Guest blogger Linda K. Riddell maintains that when it comes to health care data, you may not have learned everything you need to know in kindergarten. What health care data challenges do you face? Share your thoughts in the comments.

Along with tying your shoes and naming your colors, you learned to count in preschool. So, how hard can it be to count things in health data? It’s not hard, but your preschool strategies won’t give you the right answer.

Take, for example, a very common counting problem – the number of primary care provider visits. There are many reasons this count might be important. Perhaps you raised the office visit co-pay and want to make sure that people aren’t postponing care. Or maybe the company cut overtime hours; with people earning less, they might put off visits even if the co-pay hasn’t changed. 

If you simply count the number of office visits, you will get an answer that is misleading at best and dead wrong at worst. The reason is that the one-two-three approach leaves out several important factors.    

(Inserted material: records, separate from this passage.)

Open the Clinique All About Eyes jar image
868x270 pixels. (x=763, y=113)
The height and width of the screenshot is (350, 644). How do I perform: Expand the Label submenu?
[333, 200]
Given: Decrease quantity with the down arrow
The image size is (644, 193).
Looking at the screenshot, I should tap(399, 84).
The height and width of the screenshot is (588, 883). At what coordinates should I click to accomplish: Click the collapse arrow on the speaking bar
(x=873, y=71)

Consider, for example, that your covered group changes every month: People retire, change jobs, have babies, get married, and get sick. The group you have this year is not the same as the group you had last year, or even last month. There are more dramatic changes that can happen to a group – layoffs, mergers, restructurings can all add or subtract large numbers of employees. 

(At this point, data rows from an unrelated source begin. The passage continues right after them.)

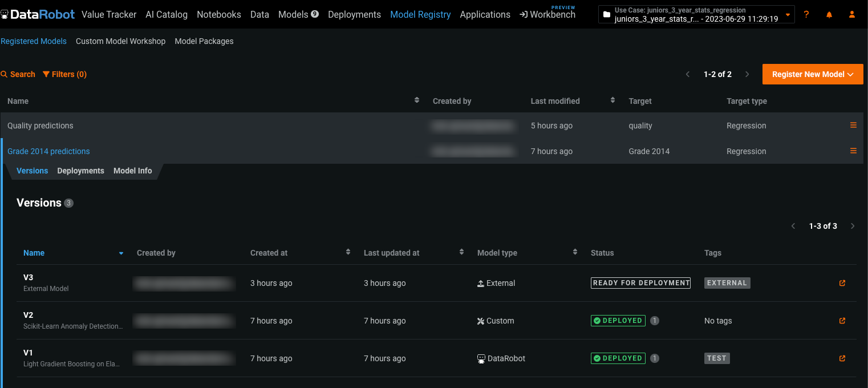The image size is (868, 388).
Task: Click the DEPLOYED status badge for V2
Action: tap(618, 321)
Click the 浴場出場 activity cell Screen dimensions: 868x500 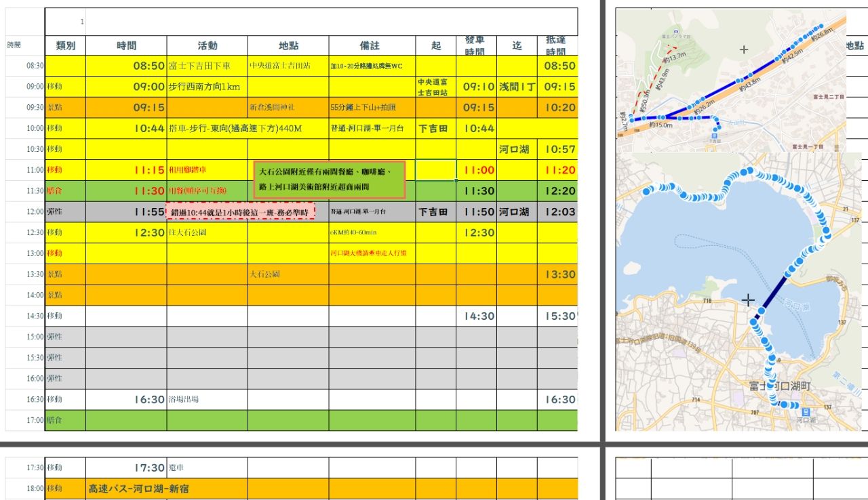coord(208,400)
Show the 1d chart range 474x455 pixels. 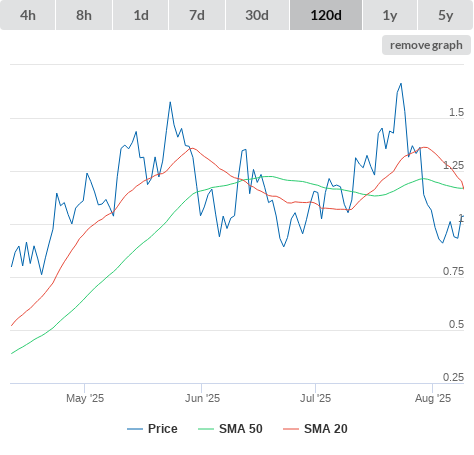(141, 15)
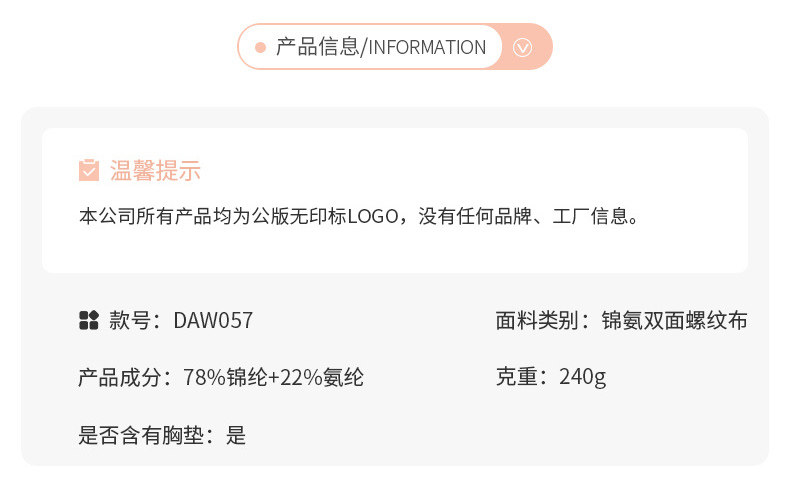790x490 pixels.
Task: Select the 锦氨双面螺纹布 fabric value
Action: [674, 321]
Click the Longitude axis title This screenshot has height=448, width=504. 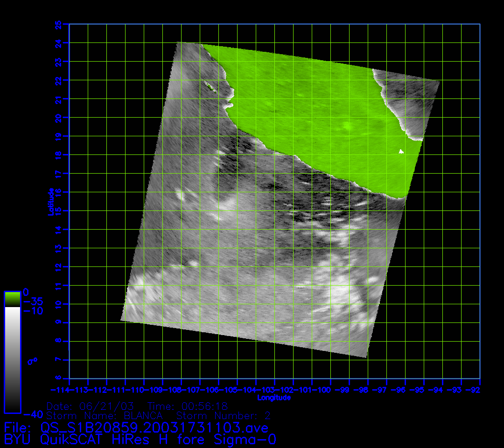click(x=274, y=398)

To get a true picture of PCP office visits, you should look at two numbers: The number of office visits, and the number of people who potentially could have an office visit. This will give you a “rate” of office visits, which is a more stable measure than the simple number of office visits.  

PCP office visits can be calculated as visits per 100 people covered. Emergency room visits are typically expressed as visits per 1,000 member months. Other types of care have different definitions. Be consistent in calculating the numerator (visits) and denominator (members, member months). Never compare one calendar quarter to the next calendar quarter. Seasonal changes have an impact on people and their health care habits. If you can only get data in three-month chunks, compare this winter to the previous winter; summer to the previous summer, etc. 

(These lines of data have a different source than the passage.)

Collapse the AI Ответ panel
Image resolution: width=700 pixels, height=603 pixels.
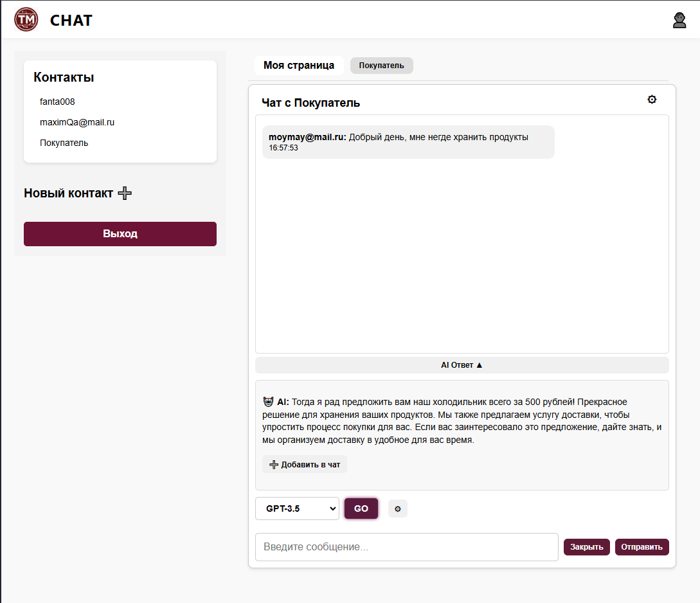[462, 365]
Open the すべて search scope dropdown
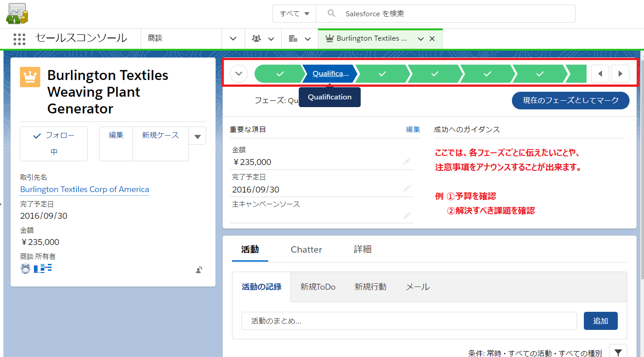Viewport: 644px width, 357px height. [x=294, y=14]
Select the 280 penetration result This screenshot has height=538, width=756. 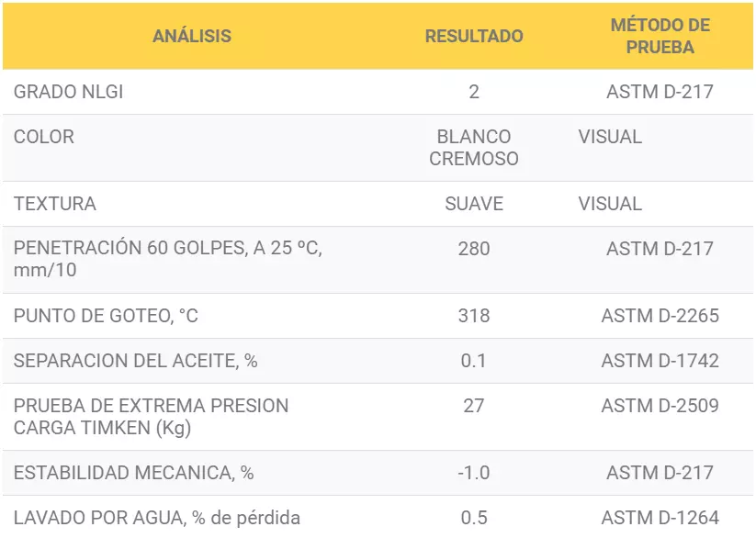pos(474,249)
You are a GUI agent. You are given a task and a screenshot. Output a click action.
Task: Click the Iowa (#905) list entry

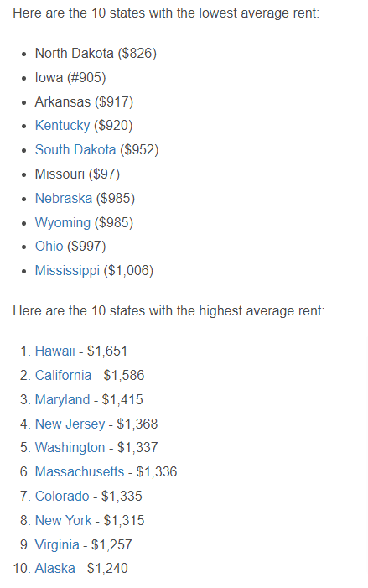[x=70, y=78]
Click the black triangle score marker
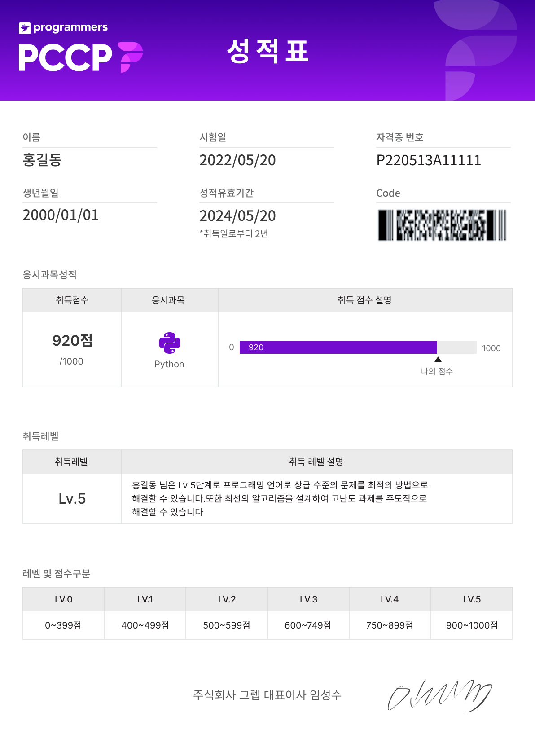The image size is (535, 756). point(438,359)
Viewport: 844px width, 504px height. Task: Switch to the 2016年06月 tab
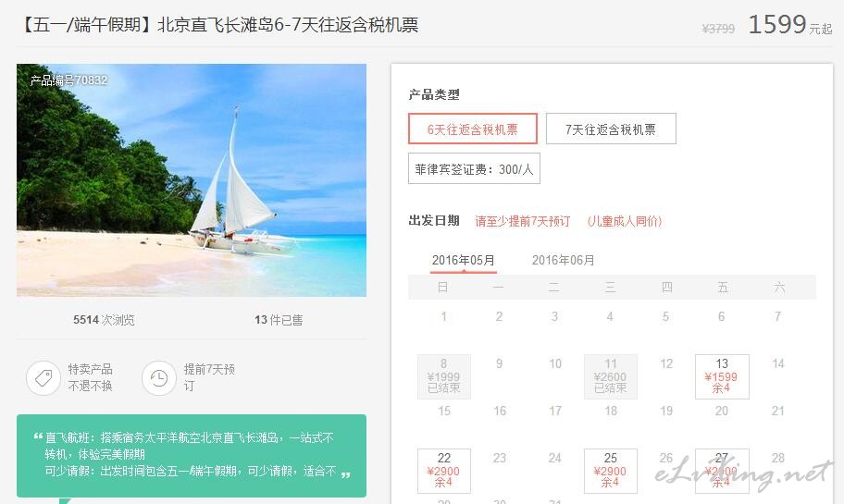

After all of that, you get a number that can be compared and trended. Keep in mind that things beyond your control may be pushing the numbers up or down. For example, in the fall of 2009, lots of people saw their PCP to get an H1N1 (swine flu) vaccination. If you compared that to the fall of 2010, you would think that your people had forgotten they had health insurance. 

You can put the numbers into context, once you have good measures at your fingertips.